The two seats next to me are free, so I’ve room to spread out.  The stewardesses all seem like people I grew up with.  It’s going to be a long ride.  I try to ingratiate myself early.  Is United doing OK?  Economy Plus section on this flight is rather sparsely populated.  Everyone has a chance to spread out.  They must be loosing a tremendous amount of money with this flight.  There’s no need for a biz class ticket if you’ve three seats to yourself.

Sharp Bay sun in the Oakland morning.  I consider their garden on the way out.  Desert flowers, remarkable dry plants in their flower beds. Flora we never see in New York or Beijing.  It was a Sunday morning and so traffic was easy and I called everyone one last time on my hands-free car feature with my U.S. SIM card and my US data plan.  This illusion of immediacy means I dial my family regularly for no more or less than it would otherwise cost from China.  They feel nearer.  It was a Sunday morning so every major paper they stocked, had corpulent Sunday editions to consider.  I sat at a table in the lounge and tried to see which detail was disposable and which I might want to carry with me. The FT section on buying houses in Eastern Europe only brings me down. 




Now we’re landing.  It isn’t Sunday any more.  Elliot Smith is punctuating my typing.  He’s loud.  I’m louder, for now. 

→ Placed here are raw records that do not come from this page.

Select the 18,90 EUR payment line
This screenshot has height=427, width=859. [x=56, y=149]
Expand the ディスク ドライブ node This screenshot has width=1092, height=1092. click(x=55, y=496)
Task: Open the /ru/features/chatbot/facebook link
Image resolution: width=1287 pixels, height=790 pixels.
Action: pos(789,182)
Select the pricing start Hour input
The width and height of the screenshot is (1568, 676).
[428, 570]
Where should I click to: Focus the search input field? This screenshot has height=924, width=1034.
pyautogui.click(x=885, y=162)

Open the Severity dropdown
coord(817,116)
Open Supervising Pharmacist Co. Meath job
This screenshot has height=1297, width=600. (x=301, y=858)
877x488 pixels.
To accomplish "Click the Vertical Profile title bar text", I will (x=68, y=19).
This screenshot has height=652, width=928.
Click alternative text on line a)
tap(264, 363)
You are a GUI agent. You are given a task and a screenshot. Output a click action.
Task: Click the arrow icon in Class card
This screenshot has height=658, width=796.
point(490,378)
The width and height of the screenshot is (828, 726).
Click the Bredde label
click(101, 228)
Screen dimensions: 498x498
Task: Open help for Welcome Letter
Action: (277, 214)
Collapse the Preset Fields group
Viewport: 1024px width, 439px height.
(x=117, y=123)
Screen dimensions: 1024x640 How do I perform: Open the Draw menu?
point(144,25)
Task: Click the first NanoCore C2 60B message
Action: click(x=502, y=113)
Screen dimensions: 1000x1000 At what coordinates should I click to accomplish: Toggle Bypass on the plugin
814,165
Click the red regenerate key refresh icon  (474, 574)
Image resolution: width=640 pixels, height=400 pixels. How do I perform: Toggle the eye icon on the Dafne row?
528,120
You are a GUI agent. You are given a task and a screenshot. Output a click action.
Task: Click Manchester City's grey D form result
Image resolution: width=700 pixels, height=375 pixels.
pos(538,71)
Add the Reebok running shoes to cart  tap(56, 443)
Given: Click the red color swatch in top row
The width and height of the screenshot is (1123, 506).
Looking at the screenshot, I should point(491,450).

I am reading as I type, but I’m tired and the type is only type.  A new, copper-toned minx has replaced the last heroine up on the broadcast and she’s upset about something, inaudibly.  Before I can corral myself, I care, for a second about why she is upset.  She is cut, mid consternation.  The plane’s landing gear comes out, below.  Beijing is clear through the portals.  That's always a relief.  Fiddle with my China SIM card and fish for a pen in all pockets of my bag so I can fill out my immigration card, before we deplane.